I made an iPhone client connect to a server using GCDAsyncSocket. The server is running .Net on a Windows server. The connect is good and it sends data well too.
I then tell the client to go into receive directly after the send...
[sock readDataToData:[GCDAsyncSocket LFData] withTimeout:15 tag:1];
I also have this set up to receive:
- (void)onSocket:(GCDAsyncSocket *)sock didReadData:(NSData *)data
withTag:(long)tag
and also:
- (NSTimeInterval)socket:(GCDAsyncSocket *)sock shouldTimeoutReadWithTag:(long)tag
If I wait for the time out the time out method is called.
If I send data from the server, the timeout is not called, so I assume the client has seen something, but there is no indication of that on the client side.
I also added:
- (void)socket:(GCDAsyncSocket *)sock didReadPartialDataOfLength: (NSUInteger)partialLength tag:(long)tag
hoping I would see a partial packet but this does not get triggered either.
As I mentioned above the timeout does not trigger if I send something from the server to the client.
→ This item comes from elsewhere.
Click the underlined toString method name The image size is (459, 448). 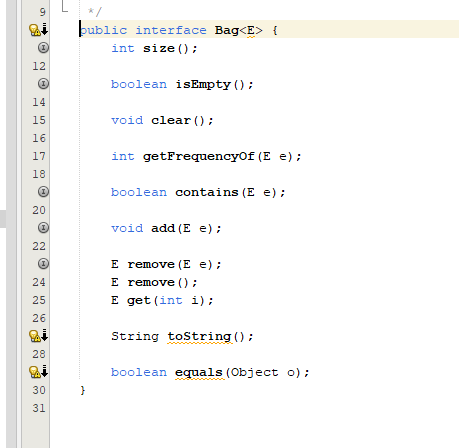pyautogui.click(x=199, y=337)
However I would have thought it would also timeout if it hasn't received the terminator character. I also tried reading with a length of 3 but that didnt make any difference.
The GCDAsyncSocket is the the problem. AsyncSocket seems to work ok.
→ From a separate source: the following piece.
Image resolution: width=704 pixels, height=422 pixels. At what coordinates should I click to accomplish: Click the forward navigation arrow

Maybe its the init is wrong?
dispatch_queue_t mainQueue = dispatch_get_main_queue();
asyncSocket = [[GCDAsyncSocket alloc] initWithDelegate:self delegateQueue:mainQueue]
Any ideas what I did wrong?
I put a post on the goggle code for this but there isnt any activity so not sure if I will get an answer or not.
Ideally if anyone has a sample code that the receives works that would be great! thank you!
Maybe there was something wrong with the spelling. (So this happened to me and I was searching for hours until I've seen the small difference)
GCDAsyncSocket renamed all delegate callbacks from onSocket to socket to match Apples naming style.
In your example above you have mentioned
- (void)onSocket:(GCDAsyncSocket *)sock didReadData:(NSData *)data withTag:(long)tag
rename it to
- (void)socket:(GCDAsyncSocket *)sock didReadData:(NSData *)data withTag:(long)tag
This should resolve that problem.
And in my code I've had another problem, too. Be sure the object, which calls GCDAsyncSocket, is still alive while you are connecting. GCDAsyncSockets delegate is a weak reference to your object. And because its async, the delegate can become zero (autorelease, or the instance was created inside a method which is already left) while the socket is responding. As result it appears to not be called, but the class which started the socket is already deallocated from memory. This happens especially if you are using ARC together with GCDAsyncSocket.